28. Motor Skills Disorder: Uncontrollable head-smacking of everyone within 10 feet of your bathroom scale.
29. Narcissistic Personality Disorder: When it really is all about you. Your brain is continually consumed with “Will this ever end?? I don’t deserve this. Why me, why now? Nobody understands me. Nobody knows how I feel. God, it’s hot in here. Is it just me? I can’t breathe. Somebody turn on the friggin’ air conditioner! I’M HOT!”
30. Nightmare Disorder: Spending 30 minutes breaking a sweat wiggling into your Spanx, then realizing you need to pee. Right. Freaking. Now.

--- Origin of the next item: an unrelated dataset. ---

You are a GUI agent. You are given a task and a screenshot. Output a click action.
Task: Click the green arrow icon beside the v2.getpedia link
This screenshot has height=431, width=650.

31. Oppositional Defiant Disorder: When your boobs persist in heading south like migrating geese, no matter how many isometric chest exercises you do to get them “back up there.”
32. Partner Relational Problems: He’s breathing. “I can hear you.” Seriously?? Does he have to be so loud? He’s breathes all. the. time. Maybe I’m being hormonal. Nope. He’s obviously just trying to piss me off.
33. Phase of Life Problem: You know you need a magnifying mirror to pluck the stray hairs from your upper lip, but the first time you saw your menopausal skin magnified by 5, you locked yourself in the bathroom for three days.
So go ahead, get a little crazy if you feel like it. The good news? This, too, shall pass.